Alcohol use a potent threat to youth development

Dry January: Say cheers to the beers
Stakeholders need to work on preventing youth drinking. (Photo: Freepik)

Youth Month calls us to reflect both on the historic debt we owe previous generations of young people who fought for our freedom and on the challenge of breathing hope and self-belief into the hearts of the current generation.

The debate, quite rightly, centres on skills and jobs for young people in order to enable them to enjoy a better life than previous generations. But we cannot afford to neglect social ills that also erode the quality of life of our youth. Among these is the widespread use of alcohol by people under the age of 18, and a society that not only tolerates this but sometimes enables it.

The issue is not whether it is morally right or wrong for adolescents and teenagers to drink. The fact is that it is damaging to their bodies and endangers their lives.

The effect of alcohol on the brain is more marked among adolescents. This is largely because their brains are not yet mature – drinking alcohol before that could affect their rational planning and decision-making. There is also some evidence that young people may get fewer warning signals that their blood-alcohol level is high.
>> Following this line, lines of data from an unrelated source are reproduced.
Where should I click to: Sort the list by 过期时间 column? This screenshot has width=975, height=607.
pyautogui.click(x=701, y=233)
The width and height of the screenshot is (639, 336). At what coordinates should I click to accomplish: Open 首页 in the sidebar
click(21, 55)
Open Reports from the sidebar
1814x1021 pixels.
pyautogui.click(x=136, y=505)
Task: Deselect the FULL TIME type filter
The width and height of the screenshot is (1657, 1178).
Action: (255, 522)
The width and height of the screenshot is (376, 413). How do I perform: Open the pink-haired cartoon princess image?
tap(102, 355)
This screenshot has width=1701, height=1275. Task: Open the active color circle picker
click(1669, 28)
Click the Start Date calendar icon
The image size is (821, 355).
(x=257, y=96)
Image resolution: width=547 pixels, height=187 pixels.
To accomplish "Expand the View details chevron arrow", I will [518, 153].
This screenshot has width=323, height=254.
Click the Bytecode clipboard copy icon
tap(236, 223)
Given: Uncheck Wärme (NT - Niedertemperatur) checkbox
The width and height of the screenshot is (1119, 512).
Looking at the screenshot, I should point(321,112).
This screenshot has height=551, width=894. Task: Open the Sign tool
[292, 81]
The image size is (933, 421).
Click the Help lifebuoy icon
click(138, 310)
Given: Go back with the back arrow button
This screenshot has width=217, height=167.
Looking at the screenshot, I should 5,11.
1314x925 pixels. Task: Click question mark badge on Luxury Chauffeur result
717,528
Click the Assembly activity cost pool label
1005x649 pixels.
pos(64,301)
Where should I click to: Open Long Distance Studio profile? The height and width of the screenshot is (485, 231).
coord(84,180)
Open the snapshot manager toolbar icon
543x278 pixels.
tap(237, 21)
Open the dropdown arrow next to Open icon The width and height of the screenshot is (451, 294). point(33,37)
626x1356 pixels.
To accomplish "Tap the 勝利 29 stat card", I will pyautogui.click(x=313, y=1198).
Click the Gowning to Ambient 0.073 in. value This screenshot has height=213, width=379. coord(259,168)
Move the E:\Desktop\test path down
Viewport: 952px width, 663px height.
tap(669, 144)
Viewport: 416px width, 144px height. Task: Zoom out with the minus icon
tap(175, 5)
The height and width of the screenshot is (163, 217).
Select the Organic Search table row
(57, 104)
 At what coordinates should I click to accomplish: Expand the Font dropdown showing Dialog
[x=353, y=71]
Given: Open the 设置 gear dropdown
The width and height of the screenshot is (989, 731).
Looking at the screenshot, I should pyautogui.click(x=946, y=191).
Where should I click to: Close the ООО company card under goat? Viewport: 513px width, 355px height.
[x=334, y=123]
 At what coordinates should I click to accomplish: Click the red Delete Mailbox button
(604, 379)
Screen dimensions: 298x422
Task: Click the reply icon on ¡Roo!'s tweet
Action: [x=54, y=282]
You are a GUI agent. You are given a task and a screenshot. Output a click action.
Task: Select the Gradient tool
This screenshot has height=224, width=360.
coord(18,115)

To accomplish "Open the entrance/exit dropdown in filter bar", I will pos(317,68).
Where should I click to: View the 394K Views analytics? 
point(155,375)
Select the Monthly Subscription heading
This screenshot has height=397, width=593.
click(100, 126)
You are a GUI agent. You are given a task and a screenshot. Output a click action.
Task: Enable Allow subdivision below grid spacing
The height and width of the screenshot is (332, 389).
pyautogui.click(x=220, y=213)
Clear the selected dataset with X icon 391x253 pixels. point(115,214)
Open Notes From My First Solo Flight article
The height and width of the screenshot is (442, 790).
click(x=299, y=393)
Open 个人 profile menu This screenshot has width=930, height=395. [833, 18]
Binge drinking damages youth

Heavy and binge drinking further run the risk of damaging the brains of young people, which may show shrinkage in some areas and impaired communication within the brain.

In addition, young people are greater risk-takers than older people. In South Africa, about 12% of all deaths are due to “non-natural causes” – that is, accidents and violence. This figure rises to 44% in the age group 15 – 19 years (StatsSA 2018).

Therefore, while excessive consumption of alcohol in all age groups could lead to poor decision-making with grave results – such as road traffic injuries or death, interpersonal violence, and unsafe sex, in young people, there is a greater chance of risk-taking. None of these impacts is fleeting; the harm done may be irreversible or last a lifetime.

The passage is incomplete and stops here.